DESCRIPTION OF THE TASK » Locate every line in the entries below that contains the string "Where" and copy each one. Treat the match as case-sensitive.

Recorded data »
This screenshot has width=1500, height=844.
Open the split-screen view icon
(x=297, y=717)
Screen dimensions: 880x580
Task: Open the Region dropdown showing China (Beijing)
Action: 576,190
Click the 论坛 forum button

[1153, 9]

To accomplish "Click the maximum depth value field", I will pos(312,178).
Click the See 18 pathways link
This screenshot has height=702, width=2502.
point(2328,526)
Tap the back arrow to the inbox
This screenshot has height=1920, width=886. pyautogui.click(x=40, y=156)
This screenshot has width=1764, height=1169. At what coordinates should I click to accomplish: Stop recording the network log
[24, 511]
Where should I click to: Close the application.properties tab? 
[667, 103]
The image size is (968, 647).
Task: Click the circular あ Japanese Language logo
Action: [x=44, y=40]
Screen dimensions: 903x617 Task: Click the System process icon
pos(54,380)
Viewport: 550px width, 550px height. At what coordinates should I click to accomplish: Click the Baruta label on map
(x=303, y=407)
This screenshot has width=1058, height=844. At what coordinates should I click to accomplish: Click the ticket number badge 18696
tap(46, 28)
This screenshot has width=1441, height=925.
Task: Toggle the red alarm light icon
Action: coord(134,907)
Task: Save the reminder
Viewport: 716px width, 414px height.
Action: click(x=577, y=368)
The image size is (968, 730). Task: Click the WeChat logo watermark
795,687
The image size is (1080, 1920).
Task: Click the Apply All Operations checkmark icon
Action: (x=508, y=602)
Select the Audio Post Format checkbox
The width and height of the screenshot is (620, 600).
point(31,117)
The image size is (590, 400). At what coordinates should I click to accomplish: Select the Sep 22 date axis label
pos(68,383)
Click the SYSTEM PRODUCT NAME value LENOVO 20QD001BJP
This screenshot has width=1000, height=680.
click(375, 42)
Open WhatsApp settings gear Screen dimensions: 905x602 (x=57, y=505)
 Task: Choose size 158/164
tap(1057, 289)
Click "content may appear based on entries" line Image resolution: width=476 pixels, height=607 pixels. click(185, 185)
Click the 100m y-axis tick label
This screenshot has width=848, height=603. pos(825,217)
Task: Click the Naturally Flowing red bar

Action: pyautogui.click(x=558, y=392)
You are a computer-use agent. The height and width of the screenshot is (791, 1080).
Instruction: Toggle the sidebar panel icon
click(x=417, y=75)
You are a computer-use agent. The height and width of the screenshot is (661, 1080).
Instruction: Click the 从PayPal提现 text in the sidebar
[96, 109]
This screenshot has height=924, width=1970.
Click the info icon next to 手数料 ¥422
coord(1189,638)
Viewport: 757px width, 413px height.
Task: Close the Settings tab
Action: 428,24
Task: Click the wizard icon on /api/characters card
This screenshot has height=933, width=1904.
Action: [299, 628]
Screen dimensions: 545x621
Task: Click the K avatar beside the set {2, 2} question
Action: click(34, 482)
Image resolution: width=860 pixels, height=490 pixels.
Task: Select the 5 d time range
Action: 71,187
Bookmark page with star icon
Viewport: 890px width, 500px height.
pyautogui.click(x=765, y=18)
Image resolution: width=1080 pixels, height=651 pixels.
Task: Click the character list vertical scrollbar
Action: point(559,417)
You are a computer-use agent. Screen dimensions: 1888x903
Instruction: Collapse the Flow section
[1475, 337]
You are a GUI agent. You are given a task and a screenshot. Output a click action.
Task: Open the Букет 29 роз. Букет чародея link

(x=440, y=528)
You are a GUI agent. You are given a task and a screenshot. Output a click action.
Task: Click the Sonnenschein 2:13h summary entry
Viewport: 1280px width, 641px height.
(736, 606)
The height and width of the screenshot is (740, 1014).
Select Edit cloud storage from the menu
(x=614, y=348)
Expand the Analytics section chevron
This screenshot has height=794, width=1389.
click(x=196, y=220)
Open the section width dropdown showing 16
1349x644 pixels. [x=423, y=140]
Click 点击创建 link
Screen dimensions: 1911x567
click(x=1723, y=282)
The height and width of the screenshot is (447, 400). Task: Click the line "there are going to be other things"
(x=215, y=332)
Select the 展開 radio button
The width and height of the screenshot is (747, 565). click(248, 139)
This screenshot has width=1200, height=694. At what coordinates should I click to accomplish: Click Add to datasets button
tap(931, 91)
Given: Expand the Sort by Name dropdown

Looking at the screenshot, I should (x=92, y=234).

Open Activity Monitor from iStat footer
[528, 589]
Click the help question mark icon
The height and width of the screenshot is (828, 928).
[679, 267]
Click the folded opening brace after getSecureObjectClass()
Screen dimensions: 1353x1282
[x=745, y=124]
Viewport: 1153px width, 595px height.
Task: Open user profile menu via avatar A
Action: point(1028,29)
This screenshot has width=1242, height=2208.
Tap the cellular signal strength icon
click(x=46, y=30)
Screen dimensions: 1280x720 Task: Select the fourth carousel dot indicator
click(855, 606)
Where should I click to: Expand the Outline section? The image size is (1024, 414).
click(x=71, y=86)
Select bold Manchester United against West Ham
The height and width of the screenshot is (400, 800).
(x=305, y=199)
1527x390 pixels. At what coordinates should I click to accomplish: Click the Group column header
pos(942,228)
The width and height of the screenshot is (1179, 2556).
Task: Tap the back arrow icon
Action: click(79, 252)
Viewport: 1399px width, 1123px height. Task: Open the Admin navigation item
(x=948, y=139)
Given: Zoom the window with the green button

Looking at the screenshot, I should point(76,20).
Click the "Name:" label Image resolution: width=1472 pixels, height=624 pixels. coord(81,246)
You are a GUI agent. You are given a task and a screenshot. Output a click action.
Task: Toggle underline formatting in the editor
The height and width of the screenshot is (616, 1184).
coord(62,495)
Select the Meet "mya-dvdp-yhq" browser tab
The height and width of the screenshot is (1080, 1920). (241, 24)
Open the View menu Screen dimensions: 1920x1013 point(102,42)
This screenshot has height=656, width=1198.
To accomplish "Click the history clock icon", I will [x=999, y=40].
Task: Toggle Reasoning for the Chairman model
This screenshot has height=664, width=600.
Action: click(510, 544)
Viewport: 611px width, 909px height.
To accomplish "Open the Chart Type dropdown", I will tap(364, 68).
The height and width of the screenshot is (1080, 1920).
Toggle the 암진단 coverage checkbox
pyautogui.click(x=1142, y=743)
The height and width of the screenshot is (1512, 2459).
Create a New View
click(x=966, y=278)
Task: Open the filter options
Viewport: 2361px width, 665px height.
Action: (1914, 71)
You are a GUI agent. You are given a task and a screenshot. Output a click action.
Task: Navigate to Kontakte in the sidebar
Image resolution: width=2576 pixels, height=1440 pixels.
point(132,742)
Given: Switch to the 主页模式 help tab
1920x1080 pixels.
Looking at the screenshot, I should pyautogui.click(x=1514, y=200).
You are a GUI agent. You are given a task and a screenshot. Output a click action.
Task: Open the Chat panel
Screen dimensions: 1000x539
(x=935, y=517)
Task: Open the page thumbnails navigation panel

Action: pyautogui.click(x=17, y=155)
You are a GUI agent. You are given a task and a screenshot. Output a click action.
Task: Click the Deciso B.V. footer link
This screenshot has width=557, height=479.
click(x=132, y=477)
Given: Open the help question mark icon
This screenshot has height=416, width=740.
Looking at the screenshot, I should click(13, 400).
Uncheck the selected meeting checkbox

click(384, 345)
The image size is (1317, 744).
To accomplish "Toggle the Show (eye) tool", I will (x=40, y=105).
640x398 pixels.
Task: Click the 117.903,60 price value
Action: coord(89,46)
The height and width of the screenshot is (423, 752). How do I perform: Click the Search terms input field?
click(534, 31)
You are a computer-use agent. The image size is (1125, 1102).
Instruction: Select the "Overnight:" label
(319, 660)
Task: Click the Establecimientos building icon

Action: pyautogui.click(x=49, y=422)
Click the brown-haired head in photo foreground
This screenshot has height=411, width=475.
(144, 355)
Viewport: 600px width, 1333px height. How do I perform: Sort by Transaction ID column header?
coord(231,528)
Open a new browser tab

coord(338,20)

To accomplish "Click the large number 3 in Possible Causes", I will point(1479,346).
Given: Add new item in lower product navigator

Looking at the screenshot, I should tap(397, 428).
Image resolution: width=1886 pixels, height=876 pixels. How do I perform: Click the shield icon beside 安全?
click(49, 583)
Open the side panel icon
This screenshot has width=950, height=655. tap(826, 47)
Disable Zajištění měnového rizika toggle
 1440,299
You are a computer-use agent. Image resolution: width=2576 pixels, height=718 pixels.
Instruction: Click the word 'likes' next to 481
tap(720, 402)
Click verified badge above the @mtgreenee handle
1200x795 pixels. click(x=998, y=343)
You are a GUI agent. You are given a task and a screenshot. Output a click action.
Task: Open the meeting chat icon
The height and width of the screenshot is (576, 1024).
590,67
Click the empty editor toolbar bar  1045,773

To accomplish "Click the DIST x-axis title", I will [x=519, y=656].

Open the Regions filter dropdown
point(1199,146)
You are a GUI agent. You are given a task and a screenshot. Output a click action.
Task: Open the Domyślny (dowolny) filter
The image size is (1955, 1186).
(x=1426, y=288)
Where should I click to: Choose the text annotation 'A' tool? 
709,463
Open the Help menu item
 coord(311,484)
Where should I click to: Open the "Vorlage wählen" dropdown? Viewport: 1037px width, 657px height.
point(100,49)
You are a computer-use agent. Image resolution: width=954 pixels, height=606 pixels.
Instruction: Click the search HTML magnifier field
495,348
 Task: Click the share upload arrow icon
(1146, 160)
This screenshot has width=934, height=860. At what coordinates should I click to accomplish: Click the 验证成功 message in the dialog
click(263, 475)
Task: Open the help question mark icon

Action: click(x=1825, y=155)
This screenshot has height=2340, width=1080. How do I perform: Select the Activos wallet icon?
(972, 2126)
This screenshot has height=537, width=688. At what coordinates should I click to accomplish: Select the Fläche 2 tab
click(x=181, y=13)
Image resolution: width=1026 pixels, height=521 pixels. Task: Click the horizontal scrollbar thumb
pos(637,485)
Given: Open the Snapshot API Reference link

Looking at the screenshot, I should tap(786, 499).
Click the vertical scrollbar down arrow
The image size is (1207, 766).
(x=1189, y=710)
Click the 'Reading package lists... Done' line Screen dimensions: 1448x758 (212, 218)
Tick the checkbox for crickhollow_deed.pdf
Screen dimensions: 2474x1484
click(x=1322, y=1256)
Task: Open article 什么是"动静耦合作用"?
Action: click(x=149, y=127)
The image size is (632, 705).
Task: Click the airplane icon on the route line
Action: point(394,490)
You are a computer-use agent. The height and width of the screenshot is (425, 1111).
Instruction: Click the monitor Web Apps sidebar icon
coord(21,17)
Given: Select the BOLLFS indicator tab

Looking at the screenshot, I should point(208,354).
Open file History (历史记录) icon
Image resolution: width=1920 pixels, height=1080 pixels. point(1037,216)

RESULT BELOW »
Where should I click to: Close the application.properties tab? 
Where should I click to: Expand the Outline section? The image size is (1024, 414).
Where should I click to: Choose the text annotation 'A' tool? 
Where should I click to: Open the "Vorlage wählen" dropdown? Viewport: 1037px width, 657px height.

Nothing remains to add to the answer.